Sonia: The FIPB has given you a go ahead for the defence sector, what kind of opportunity do you see from the defence sector now for your company?
A: We have the large manufacturing base in the state of Madhya Pradesh where we have already been working for the defence public sectors as well as some defence companies but it is pure manufacturing only. But with this approval happening now, I think we are seeing significant opportunities in defence. Having said that these defence opportunities to fructify into actual order would take anywhere between the cycle of about one and a half to two years on this that is when the orders will fructify and thereafter the delivery of the orders is anywhere between two and three years.
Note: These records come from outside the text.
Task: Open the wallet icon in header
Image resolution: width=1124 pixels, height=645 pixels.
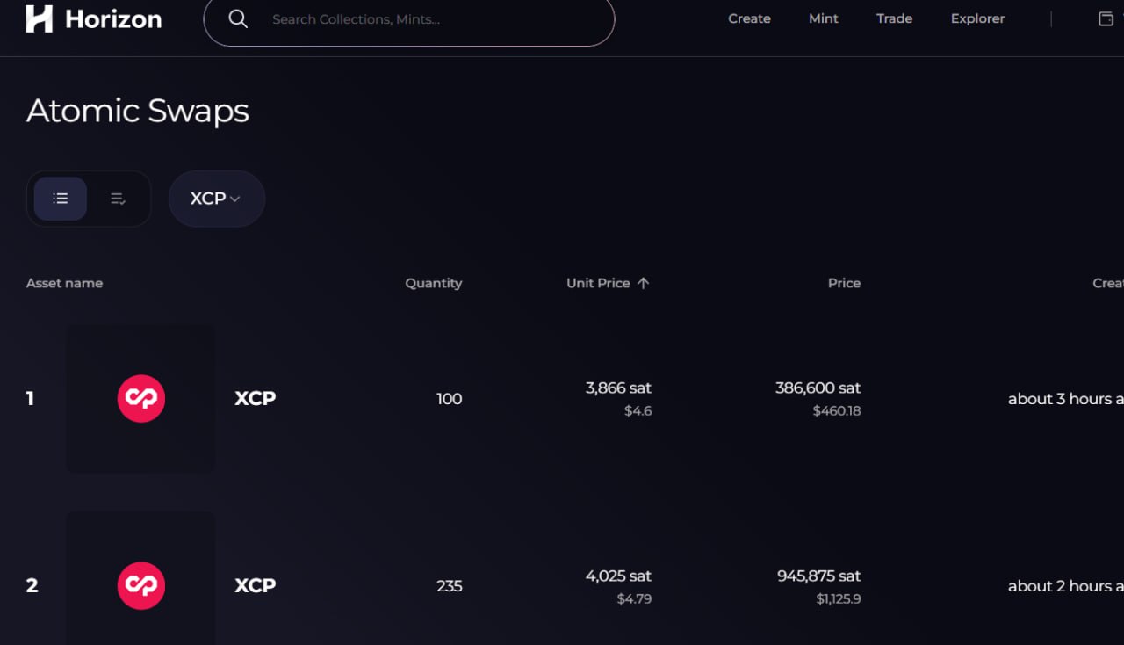Action: [x=1106, y=18]
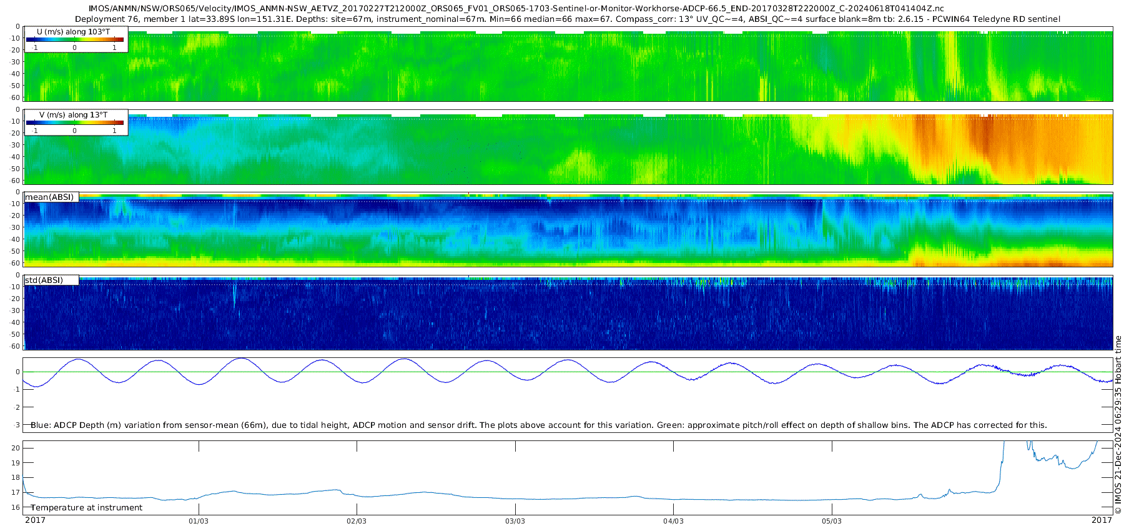This screenshot has width=1124, height=531.
Task: Click the right-side 2017 year label
Action: click(x=1102, y=520)
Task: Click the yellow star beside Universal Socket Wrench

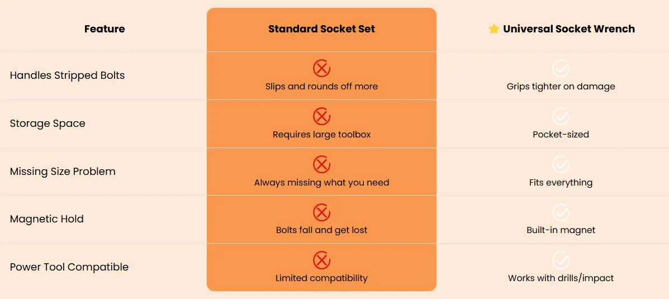Action: coord(494,29)
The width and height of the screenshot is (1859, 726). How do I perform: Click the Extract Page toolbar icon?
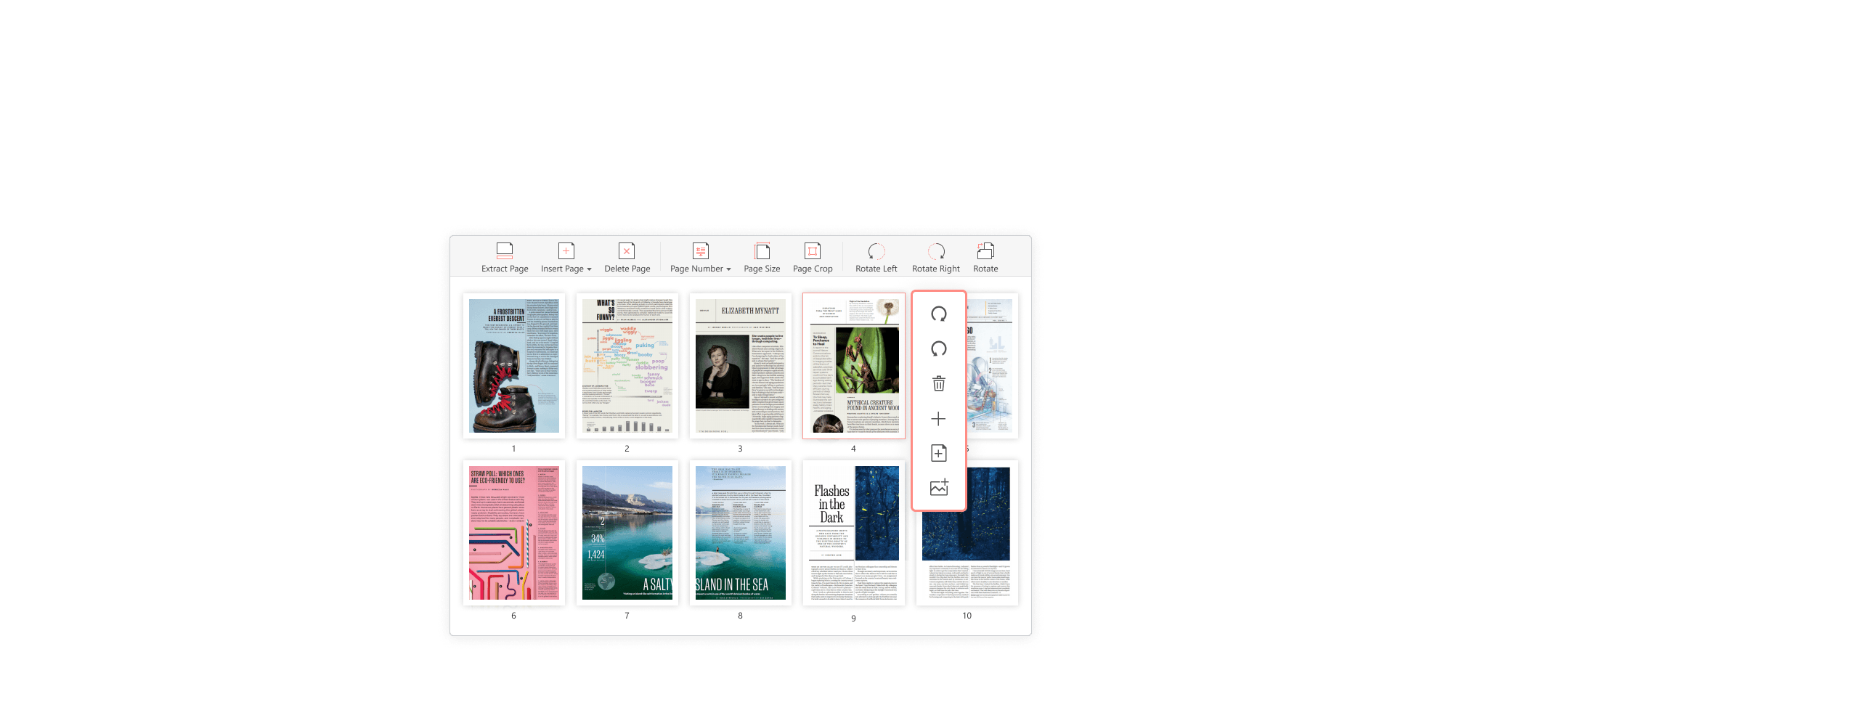505,251
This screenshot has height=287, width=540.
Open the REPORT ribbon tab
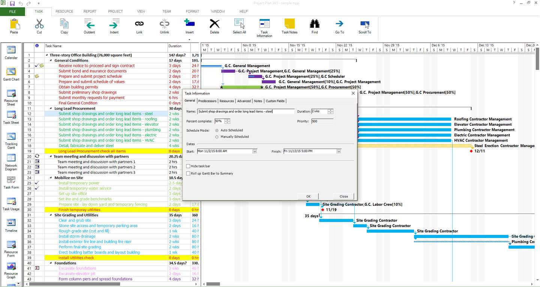[90, 12]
Order size I understand, varies anywhere from Rs 500 crore to Rs 2,000 crore. We are participating, we are putting a couple of bids, let us see when the bids get opened up on this but the defence orders -- though the opportunity is tremendous, the starting would be little longer time because the cycle itself is about couple of years before they finalise the order. We are fully prepared to take advantage of the opportunities that are coming up.
Latha: What is the percentage of domestic and foreign orders and are domestic orders margin wise better, how much better?
A: Right now on the topline wise, we are still continuing with the two-third coming from outside India and one-third from India on this. Our margins are better off as of now outside India in the projects -- there were much better efficiencies in implementing those projects but moving ahead some of the infrastructure projects that we are getting in India would have good margins, like the road projects that we announced today is a pretty good project from the margins point of view and these are all short duration projects like today’s project is 27 months.